Pundits Looking for Elusive Footing of Normalcy

Like everybody else who follows policy and politics, I’m still trying to figure out how to interpret the Trump administration.  I have to say, though, that I think a lot of established pundits on my side of the ideological field are getting something very wrong.  Here’s Jonah Goldberg, for example, writing about Trump’s executive order related to refugees:

If Trump had given agency professionals 30 days to review his order on refugees, he could have avoided the confusion at airports, not to mention the media hysteria and the protests.
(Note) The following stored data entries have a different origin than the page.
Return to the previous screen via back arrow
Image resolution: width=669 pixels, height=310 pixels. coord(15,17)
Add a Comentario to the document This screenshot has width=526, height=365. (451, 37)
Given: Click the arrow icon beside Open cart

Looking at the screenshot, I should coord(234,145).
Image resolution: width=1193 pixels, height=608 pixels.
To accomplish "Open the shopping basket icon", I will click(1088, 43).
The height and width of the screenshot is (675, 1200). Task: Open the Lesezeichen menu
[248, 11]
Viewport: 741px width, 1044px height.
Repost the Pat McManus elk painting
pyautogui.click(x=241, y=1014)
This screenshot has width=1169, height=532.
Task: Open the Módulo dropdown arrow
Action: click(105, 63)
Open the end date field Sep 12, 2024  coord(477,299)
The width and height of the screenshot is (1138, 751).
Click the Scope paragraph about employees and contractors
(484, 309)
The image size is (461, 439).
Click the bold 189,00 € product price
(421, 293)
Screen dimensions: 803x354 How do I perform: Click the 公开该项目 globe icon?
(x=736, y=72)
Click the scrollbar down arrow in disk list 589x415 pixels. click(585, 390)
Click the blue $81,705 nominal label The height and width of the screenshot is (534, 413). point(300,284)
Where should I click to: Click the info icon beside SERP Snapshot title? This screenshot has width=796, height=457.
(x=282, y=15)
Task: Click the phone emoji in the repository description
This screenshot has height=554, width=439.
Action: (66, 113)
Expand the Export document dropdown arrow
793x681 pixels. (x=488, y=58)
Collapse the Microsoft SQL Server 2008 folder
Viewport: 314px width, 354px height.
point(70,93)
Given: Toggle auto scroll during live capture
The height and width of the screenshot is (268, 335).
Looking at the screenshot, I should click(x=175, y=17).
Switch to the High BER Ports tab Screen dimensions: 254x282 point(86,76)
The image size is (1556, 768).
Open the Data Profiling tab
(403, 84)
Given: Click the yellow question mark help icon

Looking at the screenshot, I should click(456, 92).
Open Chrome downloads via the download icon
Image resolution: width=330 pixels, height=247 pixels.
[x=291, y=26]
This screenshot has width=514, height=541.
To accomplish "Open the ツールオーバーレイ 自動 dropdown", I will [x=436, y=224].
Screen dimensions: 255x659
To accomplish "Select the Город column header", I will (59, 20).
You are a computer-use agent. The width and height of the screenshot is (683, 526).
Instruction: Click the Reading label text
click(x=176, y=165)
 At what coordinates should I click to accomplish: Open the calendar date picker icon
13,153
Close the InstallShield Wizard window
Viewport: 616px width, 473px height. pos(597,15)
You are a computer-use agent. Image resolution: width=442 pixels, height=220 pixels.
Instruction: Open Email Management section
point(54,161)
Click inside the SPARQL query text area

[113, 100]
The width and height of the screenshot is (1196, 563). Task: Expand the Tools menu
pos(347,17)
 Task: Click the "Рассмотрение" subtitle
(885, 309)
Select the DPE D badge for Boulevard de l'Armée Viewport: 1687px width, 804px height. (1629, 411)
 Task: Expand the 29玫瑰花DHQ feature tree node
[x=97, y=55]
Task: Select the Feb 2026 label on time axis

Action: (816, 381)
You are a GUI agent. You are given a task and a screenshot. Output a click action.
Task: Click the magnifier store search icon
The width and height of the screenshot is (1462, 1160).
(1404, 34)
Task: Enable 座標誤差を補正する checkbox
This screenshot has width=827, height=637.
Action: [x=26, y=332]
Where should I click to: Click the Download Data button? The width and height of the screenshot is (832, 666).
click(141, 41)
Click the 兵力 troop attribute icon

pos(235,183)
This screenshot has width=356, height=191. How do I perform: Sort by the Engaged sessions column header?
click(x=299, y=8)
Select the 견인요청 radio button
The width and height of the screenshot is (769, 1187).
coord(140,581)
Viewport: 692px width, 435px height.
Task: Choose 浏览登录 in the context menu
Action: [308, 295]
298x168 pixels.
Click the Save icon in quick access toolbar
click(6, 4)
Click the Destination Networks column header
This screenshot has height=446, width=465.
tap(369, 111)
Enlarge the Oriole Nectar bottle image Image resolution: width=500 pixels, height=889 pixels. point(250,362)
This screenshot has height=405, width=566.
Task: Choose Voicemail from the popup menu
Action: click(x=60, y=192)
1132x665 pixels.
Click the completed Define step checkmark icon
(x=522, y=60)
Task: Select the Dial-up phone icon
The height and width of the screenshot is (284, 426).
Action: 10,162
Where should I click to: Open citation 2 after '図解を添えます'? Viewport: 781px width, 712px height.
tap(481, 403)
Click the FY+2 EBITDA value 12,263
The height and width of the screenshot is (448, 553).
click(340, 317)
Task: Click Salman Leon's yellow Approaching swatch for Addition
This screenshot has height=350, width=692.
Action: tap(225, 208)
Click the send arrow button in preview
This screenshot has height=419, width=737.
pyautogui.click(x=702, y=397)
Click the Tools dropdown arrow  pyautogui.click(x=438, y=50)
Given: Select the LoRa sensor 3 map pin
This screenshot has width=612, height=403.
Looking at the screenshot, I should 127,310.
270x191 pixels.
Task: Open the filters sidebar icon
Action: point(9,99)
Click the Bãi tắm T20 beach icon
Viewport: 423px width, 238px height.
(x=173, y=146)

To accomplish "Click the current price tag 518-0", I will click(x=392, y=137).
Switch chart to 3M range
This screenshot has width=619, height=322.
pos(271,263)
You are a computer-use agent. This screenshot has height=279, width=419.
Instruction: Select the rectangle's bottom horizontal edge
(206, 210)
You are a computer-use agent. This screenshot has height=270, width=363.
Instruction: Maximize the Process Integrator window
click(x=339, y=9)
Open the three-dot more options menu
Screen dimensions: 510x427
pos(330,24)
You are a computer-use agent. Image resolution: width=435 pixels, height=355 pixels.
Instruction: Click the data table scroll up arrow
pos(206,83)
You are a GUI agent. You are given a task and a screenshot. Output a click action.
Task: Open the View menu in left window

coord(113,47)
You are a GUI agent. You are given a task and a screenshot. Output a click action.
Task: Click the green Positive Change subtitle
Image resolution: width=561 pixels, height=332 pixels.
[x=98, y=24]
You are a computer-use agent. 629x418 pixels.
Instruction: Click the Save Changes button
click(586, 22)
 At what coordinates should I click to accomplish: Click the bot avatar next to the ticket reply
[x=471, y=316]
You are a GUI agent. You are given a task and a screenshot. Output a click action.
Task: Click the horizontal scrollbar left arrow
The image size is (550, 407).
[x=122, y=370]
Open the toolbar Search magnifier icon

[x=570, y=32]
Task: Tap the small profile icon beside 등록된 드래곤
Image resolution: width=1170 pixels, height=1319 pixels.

And if his communications team had been given time, they could have preempted some of the wild claims made by Democratic detractors.

I don’t believe this is accurate. If word of the deliberation had leaked — or if the policy had been discussed openly — we’d have had the same reaction, but without its being rooted to an actual order.  Opponents would have been able to warn of even more extreme possibilities, and moderation in the course of developing the policy would have been presented as hiding true, evil intentions, rather than error.

Then there’s John Podhoretz, talking during a Commentary podcast on Ricochet.  He warns that President Trump’s style and speed is galvanizing the Left, worrying, for instance, that no Democrats will be able to vote for Trump nominees, and the president won’t be able to peel Congressional Democrats away from their party for his policy initiatives.

Democrats may take that approach, but I’m not so sure it’s something that should frighten Republicans.  From where I stand in Rhode Island, waching the Far Left push the U.S. Senate’s most outrageous lefty, Sheldon Whitehouse, to be even more unreasonable, I don’t see how this can possibly be a majority-winner, especially this far out from an election

It seems like even conservative pundits want normality to apply in some way, but Obama, his party, and the news media have proven that the state of affairs we used to see as normality was just an illusion that served progressives’ ends.